Scientist hopes vest will broaden range of human senses
Neuroscientist David Eagleman hopes that one day a special piece of clothing he has designed will let the deaf "hear" and allow wearers to sense what is happening online without looking at a computer.
Eagleman's so-called VEST, whose name comes from the futuristic-sounding "variable extra-sensory transducer," is a sleeveless top equipped with vibrating nodes that buzz information onto the wearer's back, essentially giving the wearer a new source of information.
"Your brain doesn't know or care where it gets the data from," Eagleman said after showing off the VEST at the prestigious TED Conference in Vancouver on Wednesday.
"It is essentially a general purpose computing device."
VEST is designed to sync to tablet computers which can convert spoken words, stock prices, or other information into digital data sent wirelessly to vibration motors woven into the back of the garment that can be worn discretely under clothing.
Tuned into Twitter
"There is a difference between accessing big data and experiencing it," Eagleman said.
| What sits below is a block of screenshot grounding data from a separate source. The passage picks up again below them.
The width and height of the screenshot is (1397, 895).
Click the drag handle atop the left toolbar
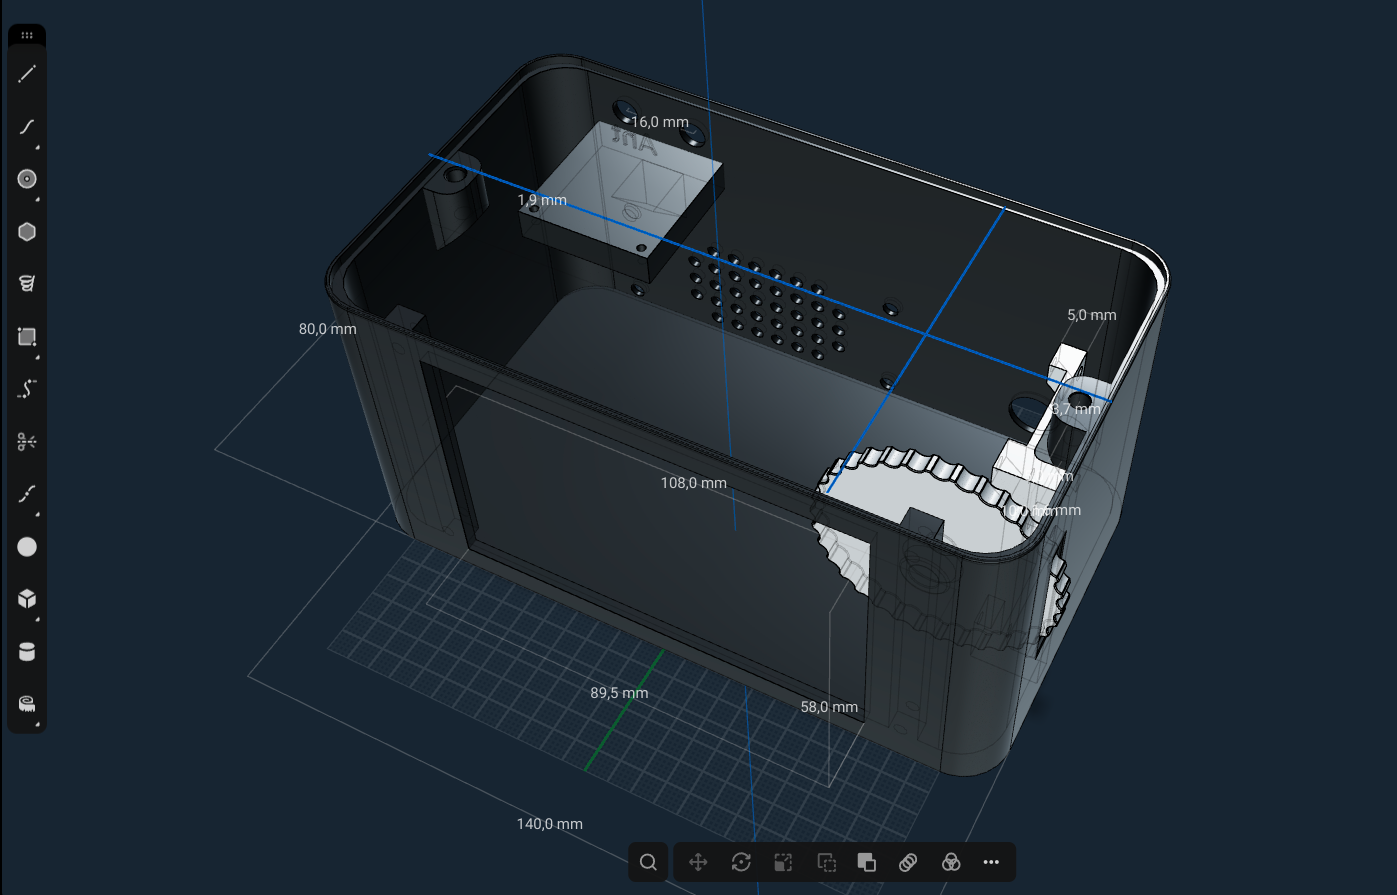tap(27, 35)
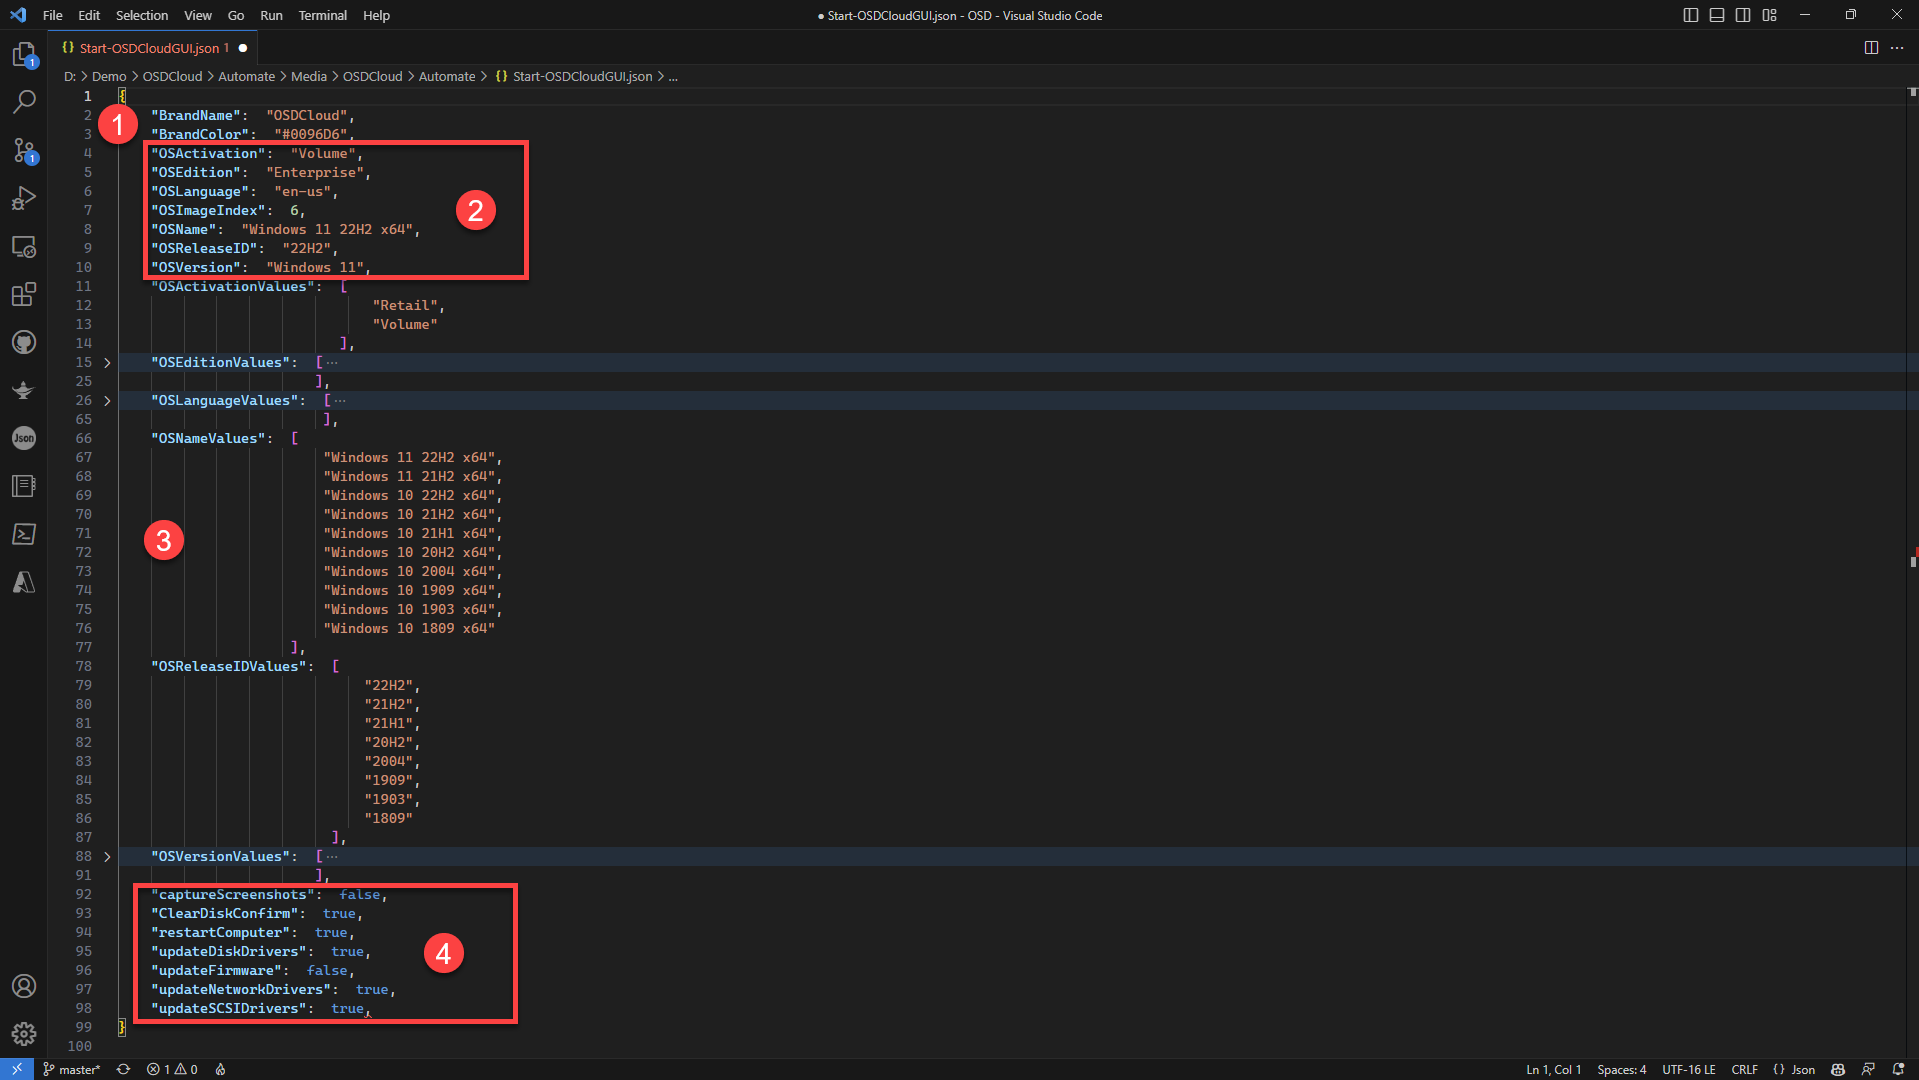
Task: Toggle the Primary Side Bar layout button
Action: click(x=1691, y=15)
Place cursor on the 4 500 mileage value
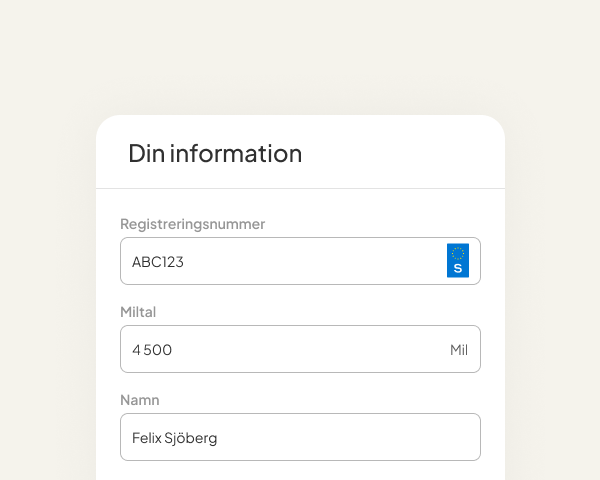The height and width of the screenshot is (480, 600). coord(152,350)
"Imagine an astronaut being able to feel the overall health of the International Space Station."
During an on-stage presentation at TED, Eagleman wore a VEST receiving real-time Twitter posts with the event's hashtag along with sound from the audience.
"This is the first time I've felt applause on this vest," he quipped at one point. "It is kind of nice; like a massage."
The freshly launched startup behind VEST is taking aim at giving the deaf a way to "hear" by converting spoken words to phonetically balanced vibrations that can be understood similarly to running fingers over Braille.
Testing showed that people quickly begin understanding the language of the vest and can be conversation ready in a matter of weeks, Eagleman said.
"We actually have no idea what the limits are on the kind of data the brain can take in," he said.
"What we do know is that it is extremely flexible; I think there are a lot of applications beyond sensory substitution."
Sensing stock shifts
Testing has begun to see whether feeding real-time data from the stock market can give wearers a sense of when it is best to buy or sell shares.
"Trust your gut would become trust your back," Eagleman told AFP.
"You might have a sense that things are kind of weird and oil futures are about to tank or it is time to short a stock."
The startup is also exploring whether pitch, yaw and other data from drones improve flying skills of those remotely controlling them, and envisioning jet cockpits where information from myriad sensors is routed to VESTS worn by pilots.
"People don't have the proper senses," Eagleman said, noting the slim range of light, sound, smell and other senses that humans are capable of detecting.
"As we move into the future, we are going to be increasingly able to choose our own peripheral devices and will no longer have to wait for Mother Nature."
A consumer version of VEST costing less than $1,000 is expected to be ready for market within eight months.
Eagleman's on-stage talk intrigued TED attendees, including longtime climate champion and former US vice president Al Gore who was curious about the potential to use VEST garments to let people sense levels of greenhouse gases being released.
"I do think of this as an extra sense," Eagleman said. "Even though it is using touch, it is using it in a different way."